*** Block opens ***
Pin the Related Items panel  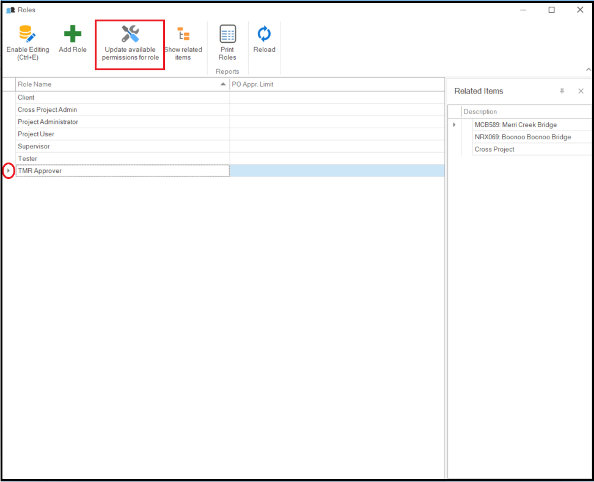562,91
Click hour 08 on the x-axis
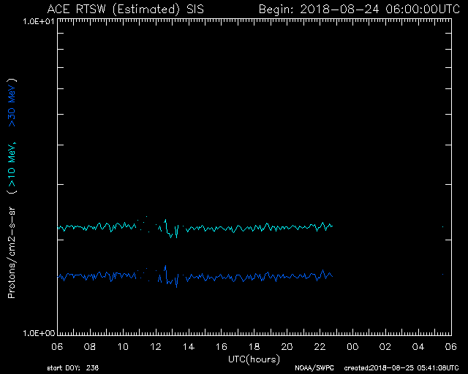This screenshot has width=468, height=374. coord(90,346)
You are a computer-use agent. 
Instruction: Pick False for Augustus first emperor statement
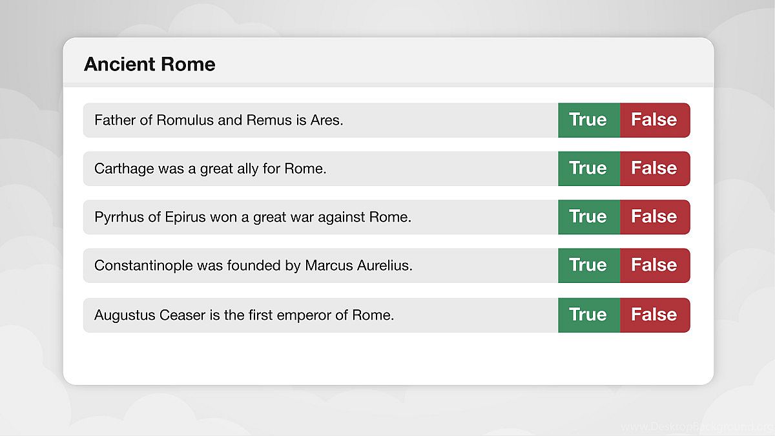[x=654, y=315]
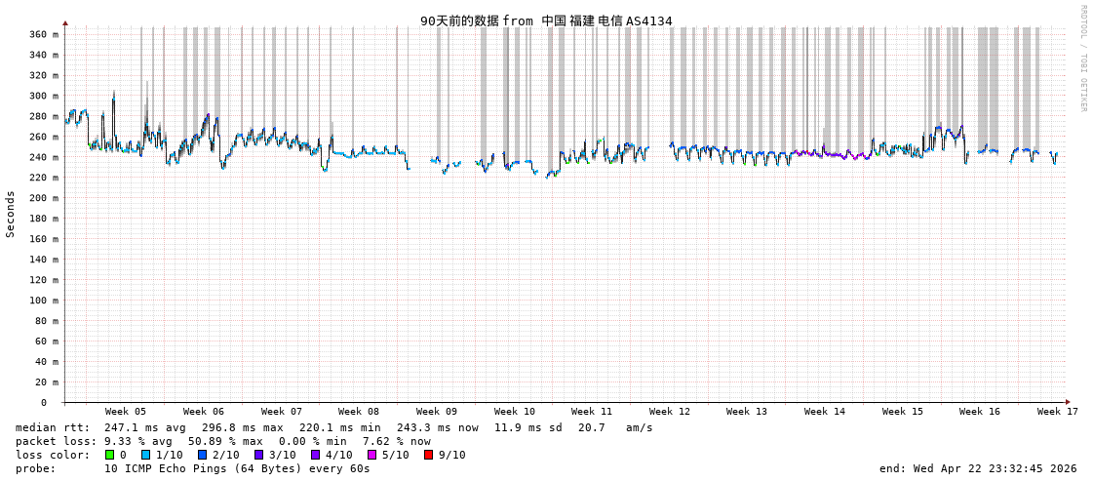Image resolution: width=1093 pixels, height=482 pixels.
Task: Click the graph title about AS4134
Action: pos(546,20)
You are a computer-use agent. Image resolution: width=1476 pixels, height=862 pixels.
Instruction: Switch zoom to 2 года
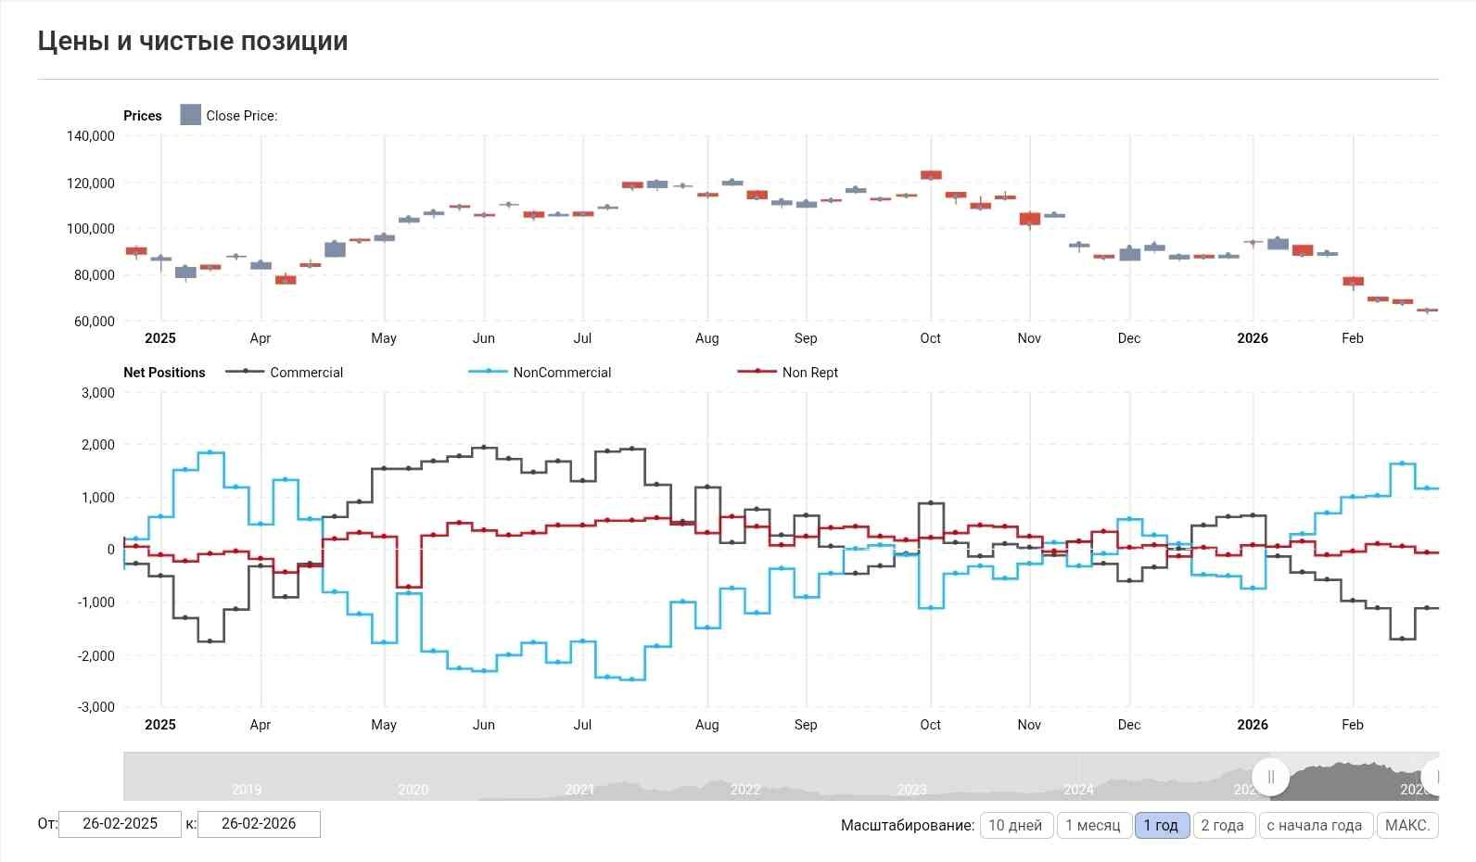1223,825
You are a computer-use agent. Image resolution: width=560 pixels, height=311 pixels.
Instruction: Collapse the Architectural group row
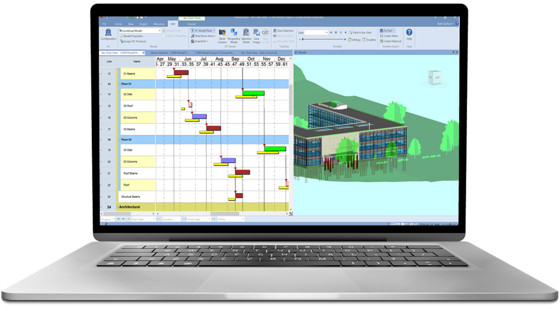pos(118,207)
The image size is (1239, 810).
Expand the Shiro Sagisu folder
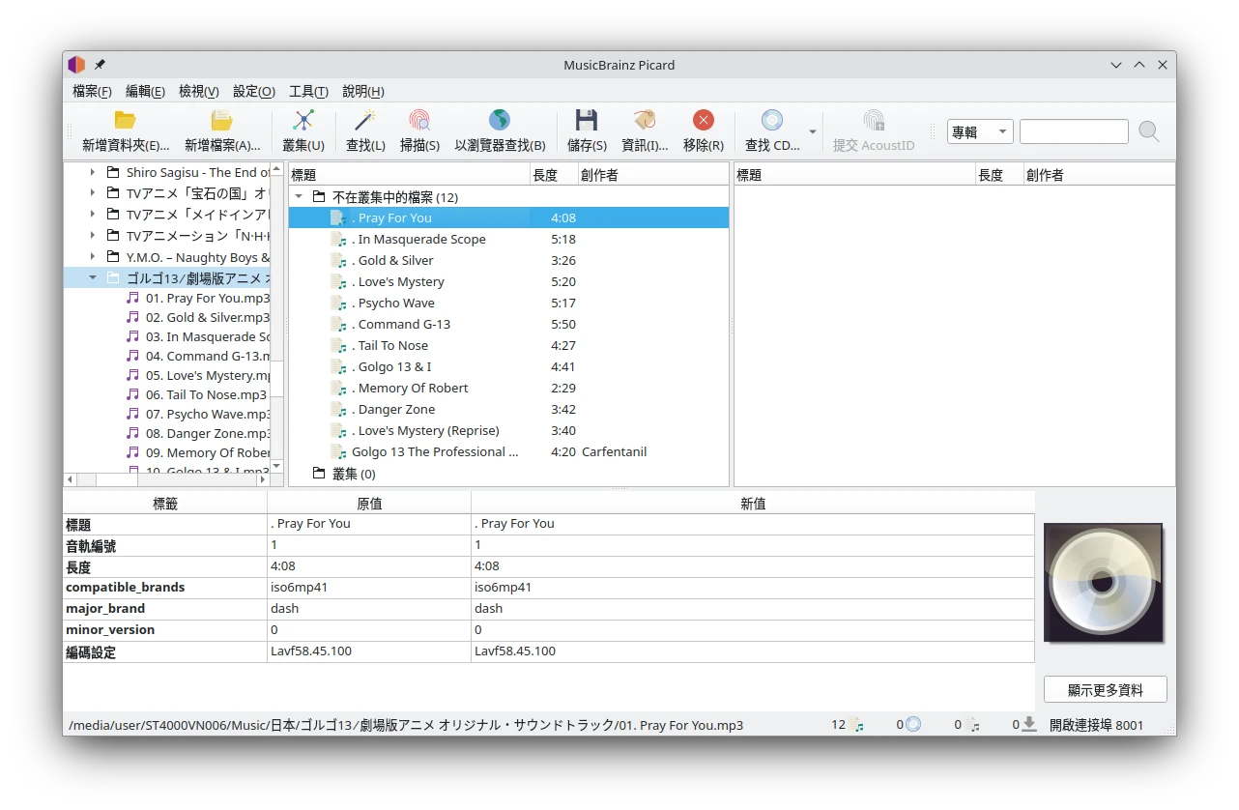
*** Block closes ***
WORK REQUIRED
Extract only the lines from the line containing "Instruction: Switch zoom to 2 года" through the final line of the records; keep both ends and drop every picture.

OUTPUT FOR THIS TASK
Instruction: Switch zoom to 2 года
1223,825
You are a computer-use agent. Image resolution: width=560 pixels, height=311 pixels.
Instruction: Collapse the Architectural group row
pos(118,207)
The image size is (1239, 810).
Expand the Shiro Sagisu folder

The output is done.